# Interactive Model Test and Debugging

This notebook is designed to help test and debug the `FlexibleMultiTaskModel` and `CompoundDataModule` step by step. It loads configurations, initializes the data module and model, fetches a batch of data, and manually walks through the core logic of the `training_step`.

## 1. Setup and Imports

In [3]:
import os
import sys
import torch
import pandas as pd
from omegaconf import OmegaConf
import yaml  # For loading the raw config if needed
import pprint
import logging

# Configure basic logging for the notebook
logging.basicConfig(level=logging.INFO, format="%(asctime)s - %(levelname)s - %(message)s")
logger = logging.getLogger(__name__)

# Add project root to sys.path to allow imports from src
# Assumes the notebook is in a subdirectory of the project root (e.g., 'notebooks/')
project_root = os.path.abspath(os.path.join(os.getcwd(), os.pardir))
# if project_root not in sys.path:
#     sys.path.insert(0, project_root)
#     logger.info(f"Added {project_root} to sys.path")

try:
    from foundation_model.models.flexible_multi_task_model import FlexibleMultiTaskModel
    from foundation_model.data.datamodule import CompoundDataModule
    from foundation_model.configs.model_config import TaskType  # For potential inspection

    logger.info("Successfully imported project modules.")
except ImportError as e:
    logger.error(
        f"Error importing project modules: {e}. Ensure PYTHONPATH is set correctly or notebook is in the correct location."
    )
    raise

2025-05-14 04:43:49,056 - INFO - Successfully imported project modules.


## 2. Load Configuration

Load the model and data configurations from `samples/generated_configs/generated_model_config.yaml`.

In [9]:
config_path = os.path.join(project_root, "samples/generated_configs/generated_model_config.yaml")
logger.info(f"Loading configuration from: {config_path}")

try:
    cfg = OmegaConf.load(config_path)
    logger.info("Configuration loaded successfully.")
    # Pretty print the loaded configuration (optional)
    # logger.info(OmegaConf.to_yaml(cfg))
except FileNotFoundError:
    logger.error(f"Configuration file not found at {config_path}")
    raise
except Exception as e:
    logger.error(f"Error loading OmegaConf configuration: {e}")
    raise

# Extract model and data specific configurations

model_cfg = cfg.model
data_cfg = cfg.data

pp = pprint.PrettyPrinter(indent=2)
logger.info("Model Configuration:")
pp.pprint(OmegaConf.to_container(model_cfg, resolve=True))  # resolve=True to see interpolated values
logger.info("Data Configuration:")
pp.pprint(OmegaConf.to_container(data_cfg, resolve=True))

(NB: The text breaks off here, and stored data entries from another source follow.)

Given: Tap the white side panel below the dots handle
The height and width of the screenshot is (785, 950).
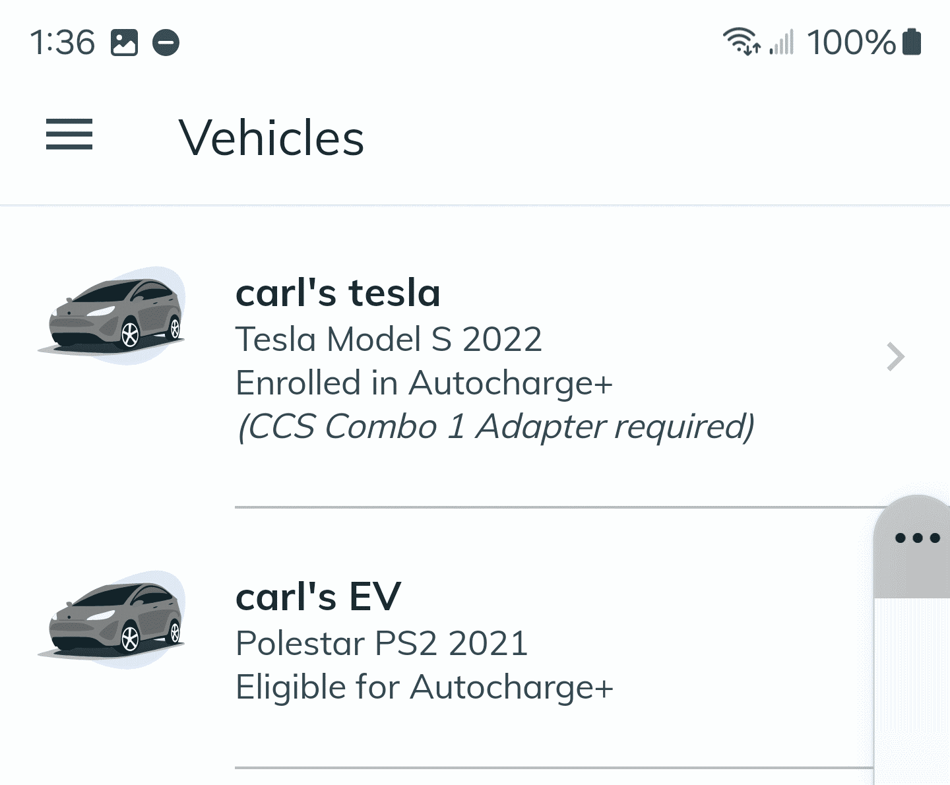Looking at the screenshot, I should [x=912, y=691].
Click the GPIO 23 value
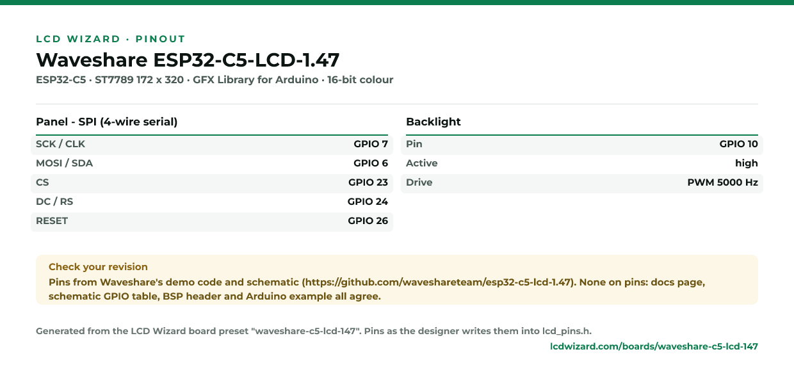The image size is (794, 370). click(368, 183)
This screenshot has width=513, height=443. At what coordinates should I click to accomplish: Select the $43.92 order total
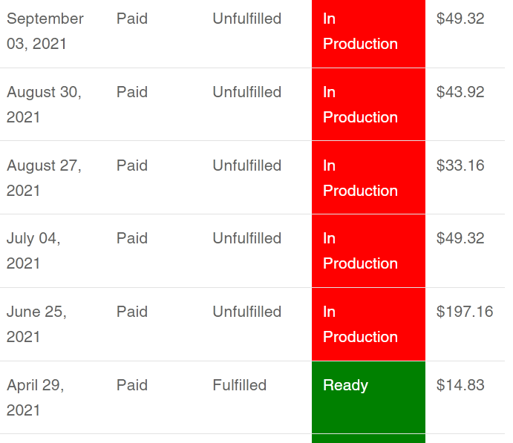point(460,92)
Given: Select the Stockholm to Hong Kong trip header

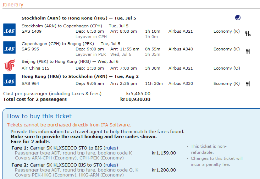Looking at the screenshot, I should pyautogui.click(x=79, y=18).
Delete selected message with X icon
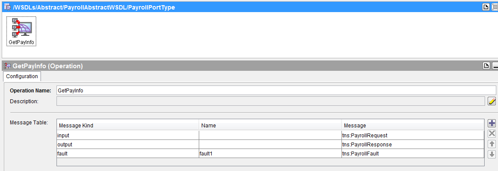The width and height of the screenshot is (498, 171). [x=492, y=133]
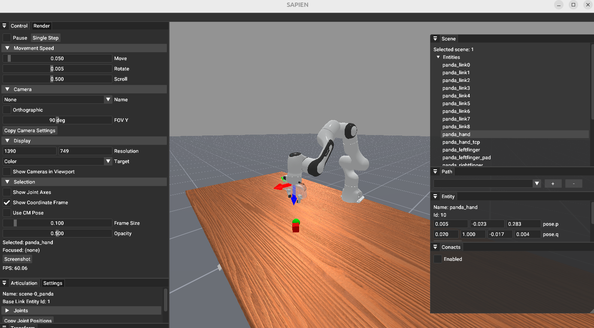Uncheck Show Coordinate Frame
Image resolution: width=594 pixels, height=328 pixels.
[x=7, y=202]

2025-05-14 04:51:03,812 - INFO - Loading configuration from: /data/foundation_model/samples/generated_configs/generated_model_config.yaml
2025-05-14 04:51:03,849 - INFO - Configuration loaded successfully.
2025-05-14 04:51:03,850 - INFO - Model Configuration:
2025-05-14 04:51:03,857 - INFO - Data Configuration:


{ 'class_path': 'foundation_model.models.FlexibleMultiTaskModel',
  'init_args': { 'enable_self_supervised_training': False,
                 'loss_weights': { 'contrastive': 1.0,
                                   'cross_recon': 1.0,
                                   'mfm': 1.0},
                 'mask_ratio': 0.15,
                 'modality_dropout_p': 0.3,
                 'norm_shared': True,
                 'residual_shared': False,
                 'shared_block_dims': [256, 128, 64],
                 'shared_block_optimizer': { 'betas': [0.9, 0.999],
                                             'eps': 1e-06,
                                             'factor': 0.1,
                                             'freeze_parameters': False,
                                             'lr': 0.001,
                                             'min_lr': 1e-06,
                                             'mode': 'min',
                                             'monitor': 'val_

## 3. Initialize DataModule

Instantiate `CompoundDataModule`, prepare data, and set up for the 'fit' stage to get training and validation dataloaders.

In [None]:
logger.info("Initializing CompoundDataModule...")
# The data_cfg.init_args.task_configs uses OmegaConf interpolation ${model.init_args.task_configs}
# We need to pass the resolved model task_configs to the datamodule if not already resolved by OmegaConf access.
# However, OmegaConf usually resolves this when accessing data_cfg.init_args

datamodule_args = OmegaConf.to_container(data_cfg.init_args, resolve=True)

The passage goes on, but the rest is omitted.